Steven Jacobsen, vice president of domestic development at Great Wolf, updated the audience on the project’s progress and sought to reassure citizens that the resort would be a good and welcoming neighbor once it opens.
“We’re all about families. And we’re all about providing an opportunity for families to spend time together — quality time,” Jacobsen said. “We’re about creating an incredible experience so the average family can go with family and loved ones and have a great time.”
The new development will feature a connected hotel, indoor water park and family entertainment center. Jacobsen boasted of more than 50 activities “under one roof” at the resort. They include numerous water slides, wave pools, a lazy river, shopping, multiple dining options, bowling, arcades and even an interactive adventure game.
Great Wolf operates 17 resorts in North America, making it the largest indoor water park company on the continent. Besides its upcoming Manteca location, it has another set to open this fall near Phoenix, and one each planned for England and Mexico. The Midwest-founded and based company expects to see 8 million guests through its property next year.
But it was the Manteca project that was front and center Thursday night. The public presentation addressed some of the most pressing concerns about the project from area residents, including access to its lauded indoor water park. Shortly after the development was officially announced last August, some in the area complained the water park would only be open to hotel guests and leave locals high and dry.
Jacobsen reiterated the company’s reasons for its hotel guest-only policy for its water park — safety and overall park enjoyment — but also introduced a new day-pass pilot program the resort has rolled out recently. At other properties, the company is testing passes to allow non-hotel guests to use the water park based on occupancy levels.
“We don’t want you to stand in a Disney line at Great Wolf,” Jacobsen said.
The company is still evaluating the day-pass program, and prices are flexible based on dates and occupancy. Jacobsen wouldn’t give a price range for the passes, but a look at the July day-pass rate at the three closest Great Wolf resorts in Southern California, Washington and Colorado put the fee mid-week at $65-$80 per person and weekend rate at $90-$110 per person.
When compared to booking a hotel room, which has two days of water park access for all of the registered guests included in the rate plus free parking, Jacobsen told the crowd that for a family of four-plus, it typically pencils out better to rent a room instead of doing the day passes.

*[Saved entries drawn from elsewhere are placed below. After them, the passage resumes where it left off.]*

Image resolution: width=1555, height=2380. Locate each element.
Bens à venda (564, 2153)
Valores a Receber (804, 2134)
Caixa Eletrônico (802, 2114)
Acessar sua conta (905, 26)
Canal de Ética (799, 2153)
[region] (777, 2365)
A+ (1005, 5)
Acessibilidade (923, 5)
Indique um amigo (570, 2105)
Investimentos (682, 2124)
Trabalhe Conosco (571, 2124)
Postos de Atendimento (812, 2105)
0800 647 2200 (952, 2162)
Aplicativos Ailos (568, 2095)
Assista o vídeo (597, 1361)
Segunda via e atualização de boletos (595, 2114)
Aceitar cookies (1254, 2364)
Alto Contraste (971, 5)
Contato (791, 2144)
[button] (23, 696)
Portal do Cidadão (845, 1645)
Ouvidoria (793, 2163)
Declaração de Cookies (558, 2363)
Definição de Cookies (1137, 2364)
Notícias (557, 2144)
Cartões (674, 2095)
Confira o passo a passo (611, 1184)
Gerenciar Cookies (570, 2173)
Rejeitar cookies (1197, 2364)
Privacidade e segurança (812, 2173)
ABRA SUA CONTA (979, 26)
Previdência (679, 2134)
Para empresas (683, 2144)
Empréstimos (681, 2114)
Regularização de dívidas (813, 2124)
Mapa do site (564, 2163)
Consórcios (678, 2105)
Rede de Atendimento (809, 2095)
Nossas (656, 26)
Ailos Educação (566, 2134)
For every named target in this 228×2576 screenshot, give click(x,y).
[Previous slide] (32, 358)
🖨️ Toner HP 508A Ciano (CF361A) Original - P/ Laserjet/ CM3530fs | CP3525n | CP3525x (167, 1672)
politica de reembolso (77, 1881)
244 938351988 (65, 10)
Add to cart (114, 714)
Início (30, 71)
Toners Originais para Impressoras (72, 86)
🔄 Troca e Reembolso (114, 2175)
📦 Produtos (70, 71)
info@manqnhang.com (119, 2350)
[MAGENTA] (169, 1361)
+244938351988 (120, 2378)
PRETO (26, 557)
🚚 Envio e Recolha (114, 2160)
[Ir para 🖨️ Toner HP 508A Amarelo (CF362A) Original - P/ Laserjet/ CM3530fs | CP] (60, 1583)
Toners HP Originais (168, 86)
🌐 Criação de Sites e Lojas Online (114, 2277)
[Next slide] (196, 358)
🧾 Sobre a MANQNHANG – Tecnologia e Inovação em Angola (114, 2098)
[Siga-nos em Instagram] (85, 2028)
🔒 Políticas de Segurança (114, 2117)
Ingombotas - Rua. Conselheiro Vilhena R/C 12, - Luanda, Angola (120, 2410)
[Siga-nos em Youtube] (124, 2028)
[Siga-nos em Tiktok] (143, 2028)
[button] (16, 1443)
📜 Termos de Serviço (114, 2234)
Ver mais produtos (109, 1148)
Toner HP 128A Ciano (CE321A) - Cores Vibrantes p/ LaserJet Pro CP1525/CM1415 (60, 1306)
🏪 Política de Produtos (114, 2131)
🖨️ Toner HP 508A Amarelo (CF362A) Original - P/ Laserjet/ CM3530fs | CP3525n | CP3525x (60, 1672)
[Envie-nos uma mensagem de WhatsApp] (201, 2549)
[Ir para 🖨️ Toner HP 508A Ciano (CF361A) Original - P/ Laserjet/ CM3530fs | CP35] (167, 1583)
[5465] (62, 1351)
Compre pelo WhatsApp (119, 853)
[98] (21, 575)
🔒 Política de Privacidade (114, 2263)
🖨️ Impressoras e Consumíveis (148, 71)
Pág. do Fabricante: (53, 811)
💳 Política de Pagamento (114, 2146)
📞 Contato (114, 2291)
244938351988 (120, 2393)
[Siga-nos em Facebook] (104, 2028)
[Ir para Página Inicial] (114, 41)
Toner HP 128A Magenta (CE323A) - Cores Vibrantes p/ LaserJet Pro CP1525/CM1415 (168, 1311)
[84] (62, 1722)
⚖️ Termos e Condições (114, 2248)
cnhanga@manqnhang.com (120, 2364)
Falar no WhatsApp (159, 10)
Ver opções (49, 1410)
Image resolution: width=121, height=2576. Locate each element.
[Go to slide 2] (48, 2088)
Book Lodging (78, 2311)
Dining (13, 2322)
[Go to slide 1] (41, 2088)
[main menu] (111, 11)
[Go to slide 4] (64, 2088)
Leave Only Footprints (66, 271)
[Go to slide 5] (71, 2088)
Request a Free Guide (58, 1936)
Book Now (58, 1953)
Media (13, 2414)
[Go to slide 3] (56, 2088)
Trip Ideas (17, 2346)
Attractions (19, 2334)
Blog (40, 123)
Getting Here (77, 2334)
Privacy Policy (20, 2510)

Jacobsen also couldn’t give a price range for the Manteca rooms, as they change depending on the day of the week, season and overall occupancy. But in Anaheim this month, rooms start at around $329.99 for a standard and $629 for a premium suite. The largest rooms in the resort will be able to sleep up to 12, and multiple different kinds of rooms and packages are available. Jacobsen also stressed that the Manteca site will not have minimum night stay requirements for hotel guests to use the park.
Still, for folks who don’t want to book a room, the lodge still has public areas that are accessible to non-hotel guests. Those include the restaurants and all of the family fun center, which will have an arcade, bowling alley, games and more.
And for those not looking to stay or play, the lodge could become their work as Jacobsen revealed the complex would hire between 500 to 600 full-time and part-time jobs. Positions will range from lifeguards to waitstaff, engineers to hotel clerks. Jacobsen said they are teaming with the City of Manteca to help publicize the positions.
There will be a job fair in the city about 30 to 45 days before its opening next summer. So job seekers should be on the lookout for information around April and May of next year. Jacobsen said the job fair would ensure that Manteca residents “got first crack” at employment.
The managerial positions should be hired 30 to 45 days before the site’s opening, and then the bulk of the remaining staff should come on board about two and a half weeks out. No other job descriptions, salary information or employment requirements have been released yet.
Jacobsen and city staff also addressed some logistical concerns from area residents, including traffic on Daniels Street. City Manager Tim Ogden assured attendees that the road, which currently stops at the Great Wolf construction site, would be extended to McKinley Avenue on the west side of the project. That work should be completed by next February, months before the opening.